(Element and text position data)
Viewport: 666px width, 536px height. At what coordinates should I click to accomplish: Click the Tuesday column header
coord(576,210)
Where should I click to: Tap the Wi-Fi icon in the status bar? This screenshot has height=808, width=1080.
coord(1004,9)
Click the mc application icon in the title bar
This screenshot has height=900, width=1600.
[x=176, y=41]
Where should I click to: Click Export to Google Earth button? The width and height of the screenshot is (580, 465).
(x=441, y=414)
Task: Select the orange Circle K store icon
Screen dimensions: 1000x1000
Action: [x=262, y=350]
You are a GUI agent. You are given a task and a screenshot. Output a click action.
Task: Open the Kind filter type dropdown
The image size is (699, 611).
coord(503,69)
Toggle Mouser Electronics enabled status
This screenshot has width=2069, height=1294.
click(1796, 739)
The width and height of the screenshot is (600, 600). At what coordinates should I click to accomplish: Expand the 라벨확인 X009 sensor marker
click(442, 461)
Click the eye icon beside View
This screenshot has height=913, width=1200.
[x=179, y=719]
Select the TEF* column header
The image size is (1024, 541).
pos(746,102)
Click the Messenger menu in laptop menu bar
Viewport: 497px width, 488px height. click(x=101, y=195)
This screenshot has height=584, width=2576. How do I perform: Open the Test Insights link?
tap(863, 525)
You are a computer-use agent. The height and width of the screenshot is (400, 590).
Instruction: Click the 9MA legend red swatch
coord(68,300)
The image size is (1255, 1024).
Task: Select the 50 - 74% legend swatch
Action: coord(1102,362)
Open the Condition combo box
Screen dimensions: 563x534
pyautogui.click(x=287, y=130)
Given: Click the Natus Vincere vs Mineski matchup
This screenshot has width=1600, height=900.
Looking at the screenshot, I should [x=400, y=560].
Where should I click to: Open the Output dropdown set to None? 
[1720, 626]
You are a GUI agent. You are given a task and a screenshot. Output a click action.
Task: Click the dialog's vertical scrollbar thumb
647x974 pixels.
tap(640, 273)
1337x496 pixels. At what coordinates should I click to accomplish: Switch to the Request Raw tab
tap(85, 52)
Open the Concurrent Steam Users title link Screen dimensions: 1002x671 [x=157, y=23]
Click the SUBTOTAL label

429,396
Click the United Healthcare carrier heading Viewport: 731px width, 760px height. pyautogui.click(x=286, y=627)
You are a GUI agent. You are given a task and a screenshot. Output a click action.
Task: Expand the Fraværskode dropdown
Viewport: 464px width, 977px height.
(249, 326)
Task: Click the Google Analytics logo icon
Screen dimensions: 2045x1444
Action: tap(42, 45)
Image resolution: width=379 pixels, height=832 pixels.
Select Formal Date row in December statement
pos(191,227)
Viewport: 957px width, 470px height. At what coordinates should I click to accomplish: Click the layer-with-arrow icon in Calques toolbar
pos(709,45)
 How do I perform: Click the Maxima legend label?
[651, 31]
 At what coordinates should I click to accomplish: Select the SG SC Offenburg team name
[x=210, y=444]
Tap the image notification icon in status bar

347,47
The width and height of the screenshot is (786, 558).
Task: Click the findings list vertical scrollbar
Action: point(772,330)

> [INSTRUCTIONS FOR THE TASK] Could you output the records above as a JSON list of strings, one string per line, with blank lines omitted?

> [TASK OUTPUT]
[
  "Viewport: 666px width, 536px height. At what coordinates should I click to accomplish: Click the Tuesday column header",
  "coord(576,210)",
  "Where should I click to: Tap the Wi-Fi icon in the status bar? This screenshot has height=808, width=1080.",
  "coord(1004,9)",
  "Click the mc application icon in the title bar",
  "This screenshot has height=900, width=1600.",
  "[x=176, y=41]",
  "Where should I click to: Click Export to Google Earth button? The width and height of the screenshot is (580, 465).",
  "(x=441, y=414)",
  "Task: Select the orange Circle K store icon",
  "Screen dimensions: 1000x1000",
  "Action: [x=262, y=350]",
  "You are a GUI agent. You are given a task and a screenshot. Output a click action.",
  "Task: Open the Kind filter type dropdown",
  "The image size is (699, 611).",
  "coord(503,69)",
  "Toggle Mouser Electronics enabled status",
  "This screenshot has width=2069, height=1294.",
  "click(1796, 739)",
  "The width and height of the screenshot is (600, 600). At what coordinates should I click to accomplish: Expand the 라벨확인 X009 sensor marker",
  "click(442, 461)",
  "Click the eye icon beside View",
  "This screenshot has height=913, width=1200.",
  "[x=179, y=719]",
  "Select the TEF* column header",
  "The image size is (1024, 541).",
  "pos(746,102)",
  "Click the Messenger menu in laptop menu bar",
  "Viewport: 497px width, 488px height. click(x=101, y=195)",
  "This screenshot has height=584, width=2576. How do I perform: Open the Test Insights link?",
  "tap(863, 525)",
  "You are a computer-use agent. The height and width of the screenshot is (400, 590).",
  "Instruction: Click the 9MA legend red swatch",
  "coord(68,300)",
  "The image size is (1255, 1024).",
  "Task: Select the 50 - 74% legend swatch",
  "Action: coord(1102,362)",
  "Open the Condition combo box",
  "Screen dimensions: 563x534",
  "pyautogui.click(x=287, y=130)",
  "Given: Click the Natus Vincere vs Mineski matchup",
  "This screenshot has width=1600, height=900.",
  "Looking at the screenshot, I should [x=400, y=560].",
  "Where should I click to: Open the Output dropdown set to None? ",
  "[1720, 626]",
  "You are a GUI agent. You are given a task and a screenshot. Output a click action.",
  "Task: Click the dialog's vertical scrollbar thumb",
  "647x974 pixels.",
  "tap(640, 273)",
  "1337x496 pixels. At what coordinates should I click to accomplish: Switch to the Request Raw tab",
  "tap(85, 52)",
  "Open the Concurrent Steam Users title link Screen dimensions: 1002x671 [x=157, y=23]",
  "Click the SUBTOTAL label",
  "429,396",
  "Click the United Healthcare carrier heading Viewport: 731px width, 760px height. pyautogui.click(x=286, y=627)",
  "You are a GUI agent. You are given a task and a screenshot. Output a click action.",
  "Task: Expand the Fraværskode dropdown",
  "Viewport: 464px width, 977px height.",
  "(249, 326)",
  "Task: Click the Google Analytics logo icon",
  "Screen dimensions: 2045x1444",
  "Action: tap(42, 45)",
  "Image resolution: width=379 pixels, height=832 pixels.",
  "Select Formal Date row in December statement",
  "pos(191,227)",
  "Viewport: 957px width, 470px height. At what coordinates should I click to accomplish: Click the layer-with-arrow icon in Calques toolbar",
  "pos(709,45)",
  " How do I perform: Click the Maxima legend label?",
  "[651, 31]",
  " At what coordinates should I click to accomplish: Select the SG SC Offenburg team name",
  "[x=210, y=444]",
  "Tap the image notification icon in status bar",
  "347,47",
  "The width and height of the screenshot is (786, 558).",
  "Task: Click the findings list vertical scrollbar",
  "Action: point(772,330)"
]